## Problem requirements
The answer should be a faithful retyping of the records that follow, pictures excluded.

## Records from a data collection

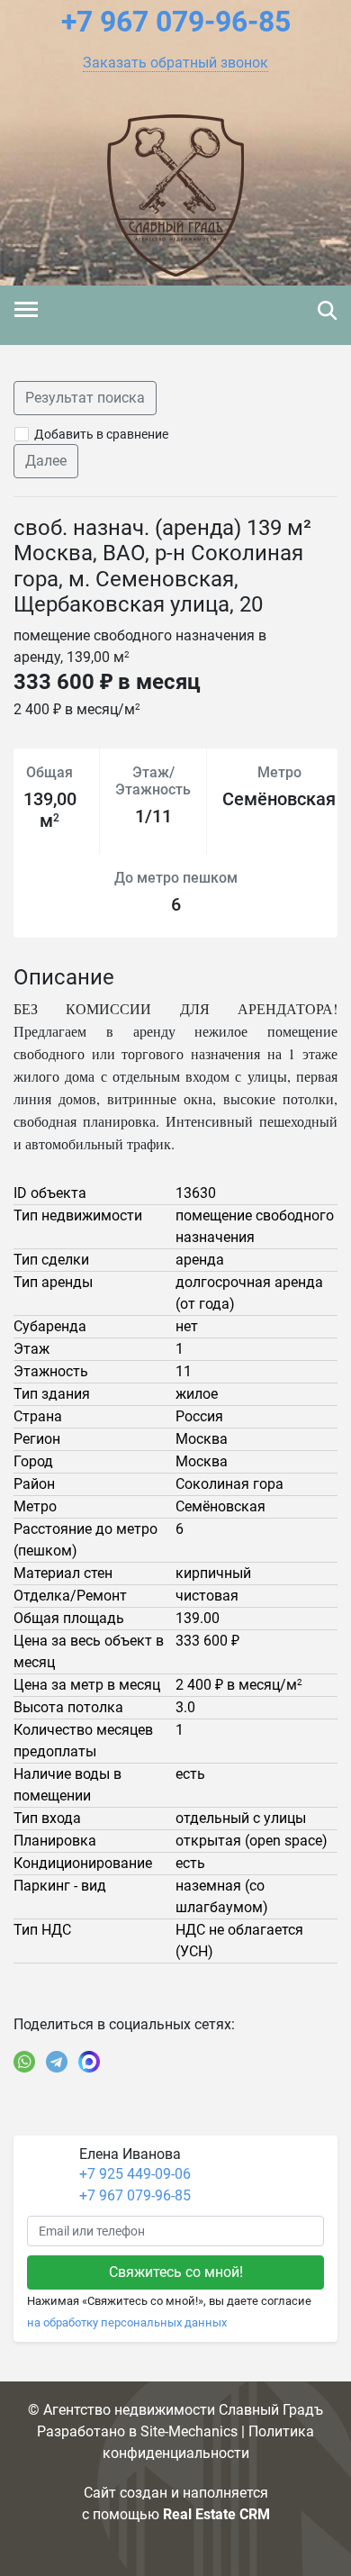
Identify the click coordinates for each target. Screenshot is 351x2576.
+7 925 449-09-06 (135, 2173)
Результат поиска (85, 397)
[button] (175, 63)
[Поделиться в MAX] (89, 2062)
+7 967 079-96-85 (135, 2195)
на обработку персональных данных (127, 2322)
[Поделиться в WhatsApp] (24, 2062)
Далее (46, 460)
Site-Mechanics (189, 2431)
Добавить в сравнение (101, 434)
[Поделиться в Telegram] (57, 2062)
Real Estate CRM (216, 2514)
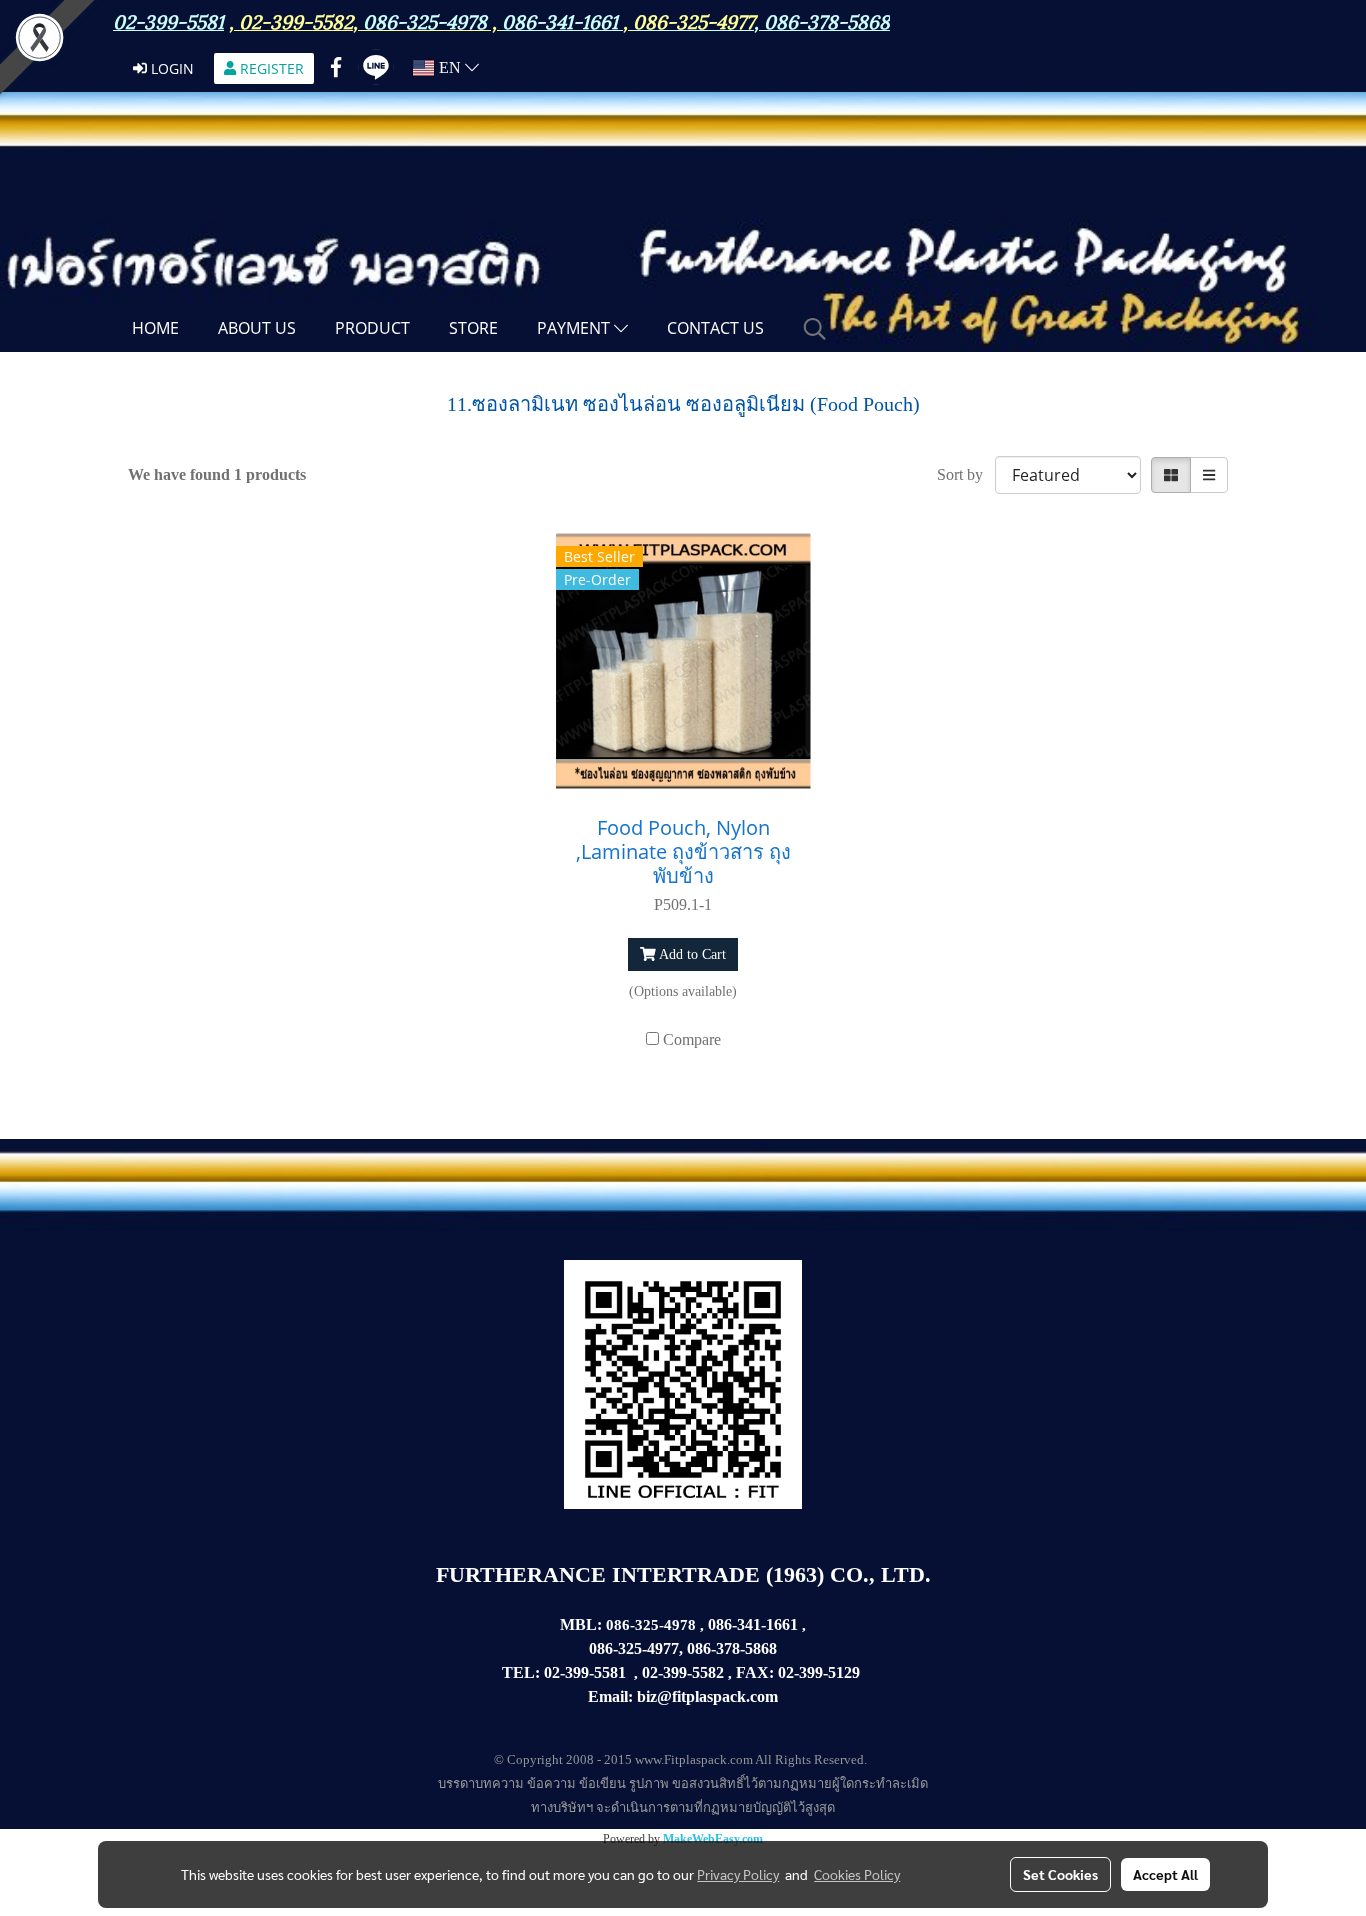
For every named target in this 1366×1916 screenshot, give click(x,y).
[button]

## Solution to the exercise
Identify the click coordinates for each target. Screenshot is 351x2576.
+7 925 449-09-06 (135, 2173)
Результат поиска (85, 397)
[button] (175, 63)
[Поделиться в MAX] (89, 2062)
+7 967 079-96-85 (135, 2195)
на обработку персональных данных (127, 2322)
[Поделиться в WhatsApp] (24, 2062)
Далее (46, 460)
Site-Mechanics (189, 2431)
Добавить в сравнение (101, 434)
[Поделиться в Telegram] (57, 2062)
Real Estate CRM (216, 2514)
For every named target in this 1366×1916 screenshot, give click(x,y).
[button]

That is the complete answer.